Let us call it 3 inch square. If you are comfortable with 1/2 inch square then 1 inch stock is 2 times as wide and 2 times as tall so that makes it 4 times the volume of the 1/2 inch square stock. It takes 4 times the heat (or more) to get 1 inch square stock hot. 

If you use 3 inch square you have 6 times the width and 6 times the height or 36 times the volume of 1/2 inch square stock. It takes 36 times the amount of heat (or more) to get 3 inch square stock hot.

Was your fire twice as large, then you are not even close. You need to build a MUCH larger fire and let the metal soak up a LOT of heat before you start forging. 

Link to comment
Share on other sites

I'm with Glen, I'd look at shimming your hardy hole, assuming the existing tooling isn't so small it just drops thru. If that's the case you might need to think about something more along the lines of a bolster. Say a 1/2" thick plate say 3x3 to span the hole with a piece of 1 1/2" angle ground down to fit the hardy hole, drifted to 3/4" to take your existing tooling. that would give you a nice solid support for the tools and fit the new anvil.

Link to comment
Share on other sites

I agree with the above. I needed to use some of my 1" bottom tools in a hardy about the size of yours. So I grabbed a piece of scrap wood, made a wedge, tapped it in the bottom up the hole along side the hardy wedging it in when needed. Made sure it was long enough to hook out. Temporary measure for a quick solution. You don't need 3" diameter stock for a 1 3/8" hole. Just something slightly larger then the hole. Or near size and upset to slightly larger. Bolsters and shim stock would work too. You could make an inverter U out of flat stock with lips, stick the U into the hole lips up catching the sides, place your tooling into the U. Effectively making a hardy shank sleeve.

Link to comment
Share on other sites

I have some hardy tools that are too large and some that are too small.

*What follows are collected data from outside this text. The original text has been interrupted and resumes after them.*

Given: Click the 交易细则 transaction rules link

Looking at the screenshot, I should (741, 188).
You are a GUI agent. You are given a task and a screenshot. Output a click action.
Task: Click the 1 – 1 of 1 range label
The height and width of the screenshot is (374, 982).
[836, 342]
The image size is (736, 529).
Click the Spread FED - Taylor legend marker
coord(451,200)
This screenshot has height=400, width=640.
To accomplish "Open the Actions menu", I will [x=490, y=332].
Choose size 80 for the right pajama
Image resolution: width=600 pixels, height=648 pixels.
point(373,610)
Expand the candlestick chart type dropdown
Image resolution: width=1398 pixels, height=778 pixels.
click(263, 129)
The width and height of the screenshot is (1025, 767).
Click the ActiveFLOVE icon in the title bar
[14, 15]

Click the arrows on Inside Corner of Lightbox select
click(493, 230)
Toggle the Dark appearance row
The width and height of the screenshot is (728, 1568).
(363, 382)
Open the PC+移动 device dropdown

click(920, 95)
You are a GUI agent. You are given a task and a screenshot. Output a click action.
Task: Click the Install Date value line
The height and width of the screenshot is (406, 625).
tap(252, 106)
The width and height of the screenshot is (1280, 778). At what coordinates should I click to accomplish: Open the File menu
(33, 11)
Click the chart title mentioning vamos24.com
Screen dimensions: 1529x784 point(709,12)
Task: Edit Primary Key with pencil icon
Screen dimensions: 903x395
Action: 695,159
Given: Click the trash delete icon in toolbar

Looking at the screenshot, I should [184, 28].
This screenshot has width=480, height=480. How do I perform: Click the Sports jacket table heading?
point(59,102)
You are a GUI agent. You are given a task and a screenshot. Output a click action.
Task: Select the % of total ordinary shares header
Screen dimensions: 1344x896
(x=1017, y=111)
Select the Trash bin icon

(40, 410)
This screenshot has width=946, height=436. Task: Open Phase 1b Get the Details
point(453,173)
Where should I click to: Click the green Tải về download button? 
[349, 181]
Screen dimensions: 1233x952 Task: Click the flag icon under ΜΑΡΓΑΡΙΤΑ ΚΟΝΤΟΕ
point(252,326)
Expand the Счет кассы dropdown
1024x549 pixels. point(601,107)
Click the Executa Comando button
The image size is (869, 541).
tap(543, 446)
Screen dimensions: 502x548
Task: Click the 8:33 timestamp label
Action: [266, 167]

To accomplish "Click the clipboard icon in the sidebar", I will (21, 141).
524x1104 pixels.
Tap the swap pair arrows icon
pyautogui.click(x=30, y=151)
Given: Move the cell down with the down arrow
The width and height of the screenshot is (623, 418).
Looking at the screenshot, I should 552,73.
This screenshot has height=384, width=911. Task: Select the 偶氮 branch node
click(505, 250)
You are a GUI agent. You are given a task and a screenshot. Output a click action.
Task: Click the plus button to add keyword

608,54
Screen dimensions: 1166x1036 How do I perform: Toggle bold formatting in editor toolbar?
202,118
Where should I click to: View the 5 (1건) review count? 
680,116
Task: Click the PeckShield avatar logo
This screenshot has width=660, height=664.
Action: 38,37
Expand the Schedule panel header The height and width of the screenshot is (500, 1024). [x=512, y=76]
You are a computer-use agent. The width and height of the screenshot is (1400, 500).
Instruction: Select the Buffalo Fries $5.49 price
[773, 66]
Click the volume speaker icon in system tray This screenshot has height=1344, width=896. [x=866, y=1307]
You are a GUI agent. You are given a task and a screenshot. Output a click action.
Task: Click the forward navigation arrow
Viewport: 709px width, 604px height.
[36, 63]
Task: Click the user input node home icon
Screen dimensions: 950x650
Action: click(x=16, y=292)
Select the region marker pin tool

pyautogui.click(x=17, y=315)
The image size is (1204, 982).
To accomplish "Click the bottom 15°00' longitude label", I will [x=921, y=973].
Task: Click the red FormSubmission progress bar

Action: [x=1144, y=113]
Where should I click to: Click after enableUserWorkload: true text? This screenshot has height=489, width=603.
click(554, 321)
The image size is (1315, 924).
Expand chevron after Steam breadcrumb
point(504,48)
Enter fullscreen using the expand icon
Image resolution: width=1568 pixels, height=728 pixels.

I did make a bolster plate to make/accept these tools but before that I just clamped the shank into my post vise and used it there. Depending on the height of your vise (assuming you have one) it can be awkward to use (typically too high) but you can make a box to stand on while using it. 

Link to comment
Share on other sites

Thanks for the suggestions, 

 

I will work on some type of bolster plate or shim to use the existing tools for the immediate futre.  I really enjoy making my own tools and will probably give it another go when I can find some smaller stock that may work.  I have some jack hammer breaker bits but even they are too small.  Maybe I will give a go at upsetting the breaker bit ends enough to work.  

Link to comment
Share on other sites

The other trick you can use is to make your rivet forge deeper! You could use 1/8 x 6 and bend a ring or C that fits inside your rivet pan. To do larger stock you need a deeper fire. You could use DRY fire brick, or angle iron. I would water the edges if the fire with a ring made of thin sheet, and would NOT water a fire built up with bricks!!! No one wants a hot brick spalling into your face!!!

Link to comment
Share on other sites

Buy some square tubing that's the right size and forge it down by pounding in the sides.  This will make it fit the large hardy hole, and it can then be welded onto the bottom of the tool.  Hiring a welder to tack the stem onto the tool is faster and cheaper than trying to forge solid stock down to size.

 

Another option would be to simply cut the stem out of the stock with a hacksaw or bandsaw.  While it might be a chore, at least you're not burning up all that fuel for the forge.  Reducing the size of the stock with a saw will also reduce the amount of fuel needed to bring it to forging temp so you can tweak the shape.

Link to comment
Share on other sites

  • 4 weeks later...

trying to forge 3" stock with out a striker of power hammer is a lot of work. Use you old anvil for the tooling you have no reason to reinvent the wheel. I use 2 anvils in my shop daily. or you could make up a plate with a 3/4" hole in it and weld to the under side tube of angle iron to hold it square in the new hardie hole.

Link to comment
Share on other sites

I get stupid and play with large stock buy hand, rivet forges are desined for rivets, so "S" hooks and other small projects work just fine. 3' needs a deaper fire as well as more air. Yellow heat and a good soak. You have a bigger anvile, time for a bigger forge.
Seting down large stock goes so much easier with butchers, set hamers and fullers, earlery their was a thread talking about making hand sledges in to flaters, this is a project were a 2 1/2 pound butcher, set hammer, flatere and 1 1/2" top and bottom fuller come in handy. 10# hammer and a striker is a luxery, don't abuse it. Belive me, one handing a 14# sledge is no fun.
If your striker is skilled, grinding a half round strait pein on your sledge and working over the horn works, but its beter to use tooling with the uninisiated.

Link to comment
Share on other sites

I would think that making the stem larger on the tools to fit or forming some sort of shim would be the most efficient way to go about it instead of making all new tools. I personally would make the change to the tools so that a shim did not need to be fit every time a tool was changed out as sometimes time is precious.

Link to comment
Share on other sites

  • 2 months later...

I get this question quite a lot in my business as this is primarily what I do, make various hardy tools for the last 6 years. I've even made a lot of custom 1-1/8 and 1-3/8 hardy tools for customers. That is certainly one way to go if you want to be a truist. Otherwise shimming is going to be the order of the day as everyone said here.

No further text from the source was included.